Fly-Biting Syndrome in Bulldogs

The fly-biting syndrome in Bulldogs is a condition where in a dog appears to be snapping at non-existent flies or insects. Dogs who show this behavior are reported to be watching something near his face before suddenly biting or snapping at it. Studies indicate the possibility of various reasons, including behavior issues, partial seizure, canine epilepsy, and visual disturbances, underlining such behavior in your pet.

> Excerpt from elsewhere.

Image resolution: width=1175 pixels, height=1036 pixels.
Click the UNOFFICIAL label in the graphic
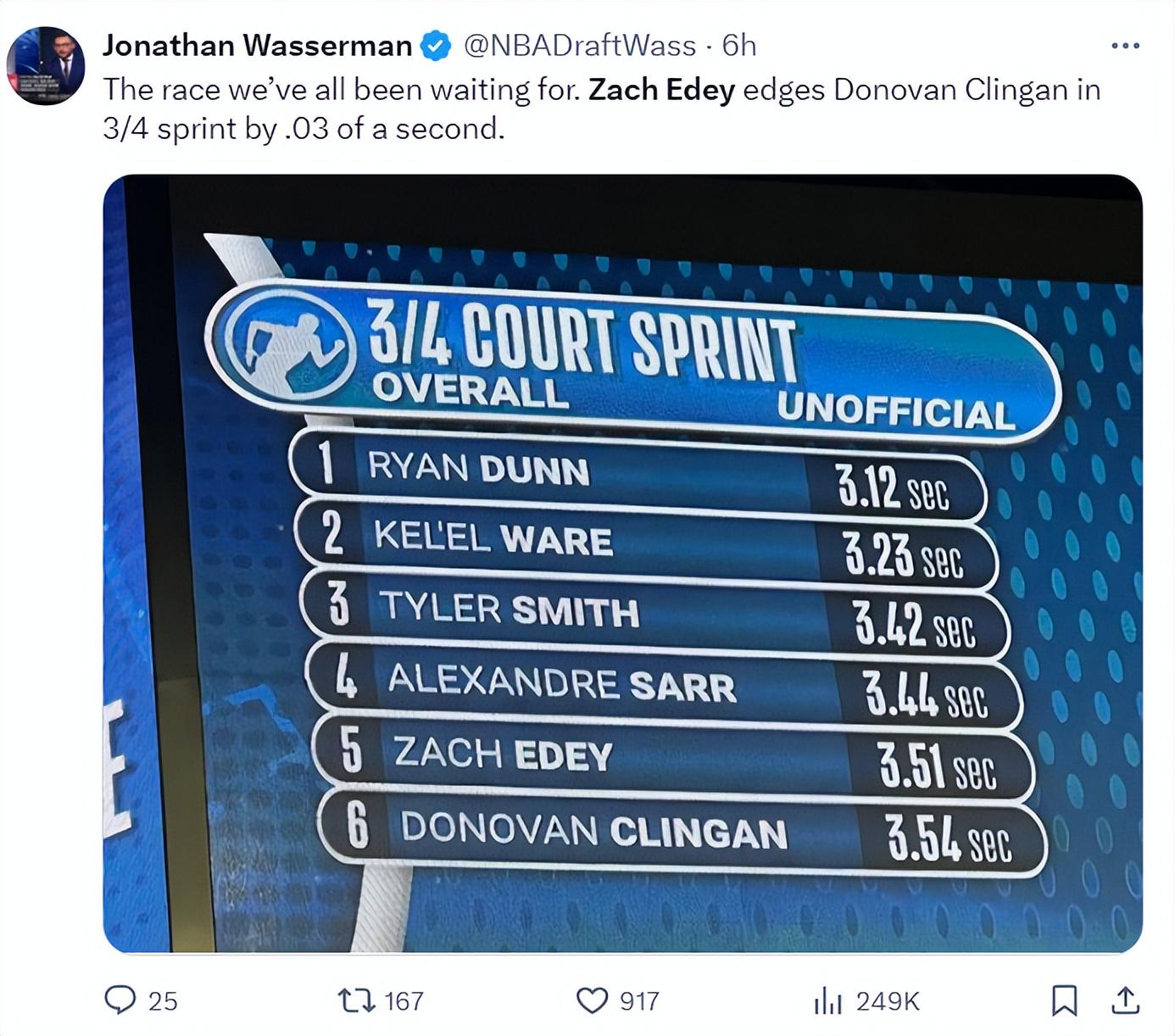895,411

Fly-Biting Syndrome in Bulldogs

While snapping at flies is a common compulsive behavior dogs display sporadically, it could be concerning to see your pet doing it frequently and that too in the absence of any fly. Moreover, the fly-biting syndrome in Bulldogs may result in potential injuries when it continues for a long period of time and becomes an obsessive disorder.

Possible Causes of Fly-Biting Syndrome in Bulldogs

Even veterinarians and dog behavior experts cannot pinpoint the exact cause of snapping so this condition. The fly-biting syndrome in Bulldogs may occur suddenly, and it is generally labeled as an idiopathic disorder. However, studies show that the following factors contribute to the problem in dogs.

Eye Problems

Just like in humans, dogs’ eyes are filled with fluid. Sometimes, little chunks of deposits or condensation can be present in the fluid. These are called “vitreous floaters.” Many veterinarians opine that these eye floaters lead to a dogs’ random snapping at invisible flies.

Often a dog mistakes vitreous floaters appearing as spots to him as flies and snap at. Even minuscule debris in the eye fluid also causes a dog to see spots before his eyes and forcing him to do fly snapping.

Get your dog checked by a vet or dog ophthalmologist to rules out the cause.

Partial Seizures

The fly-biting syndrome in Bulldogs may also occur due to epileptic seizure. Hallucinations are possible indicators of epilepsy in humans and dogs too have them. This leads them to visualize as if a fly or something similar present before their eyes. As a result, your pet may try snapping at the hallucinated object.

However, it is difficult to verify if hallucination is the exact cause of the fly-biting syndrome. We cannot ask Bulldogs what they see or feel. Recording brain waves with an EEG during an episode of fly-biting is very hard to do because dogs aren’t comfortable with having electrodes stuck on their heads.

No one knows when a fly-biting episode will happen. So even a dog is trained to sit still with electrodes stuck on his head, it is unlikely that the dog will stay put with them on for hours until the fly-biting episode occurs.

Gastrointestinal Problems

According to a dog study by researchers at the University of Montreal Veterinary Teaching Hospital, gastrointestinal problems may be a factor in inducing the fly-biting syndrome. For this study, researchers evaluated seven fly-biting dogs to characterize the fly-biting syndrome. All subjects underwent complete health scrutiny to examine if the cause was due to the presence of a medical problem.

Surprisingly, all the seven dogs studied had some type gastrointestinal issues, such as

  • inflammation of the GI tract
  • gastro-esophageal reflux
  • delayed emptying of food from the stomach
  • flaccid and distended stomach

After receiving treatment for their GI problems, the fly-biting behavior was resolved in four cases. Two of them did not have fly-biting recurrence two checkups in the next 90 days following the treatment. Unfortunately, the two other dogs were not able to have their follow up evaluation because one had to be put down due to a degenerative joint disorder, while the other one encountered an accident and died.

One of the seven dogs was also diagnosed with Chiari malformation, a neurological disorder affecting the brain signals. The said dog responded to a medication used to treat seizures and nerve pain but not to GI treatment. Another dog showed a decrease in fly biting. The owners of the last dog were not able to follow the recommended diet and treatment so the fly-biting behavior remained.

 

Fly-Biting Syndrome in Bulldogs: What To Do, How To Care

If your Bulldog has visible signs of the fly-biting syndrome, you should get his health assessed. In case your pet is suffering from any health problem, make sure he is treated well for that specific disorder. Check if his fly-biting behavior is on the wane or resolved following the treatment.

Short occurrences of fly biting do not really harm your Bulldog. But if this behavior is visible over a longer period of time, your pet may strain his neck or experience other physiological issues. So, during your dog’s fly-biting moments, try distracting him by calling or petting him.

Using mental and physical exercises to keep your dog busy may also help prevent the fly-biting syndrome in Bulldogs.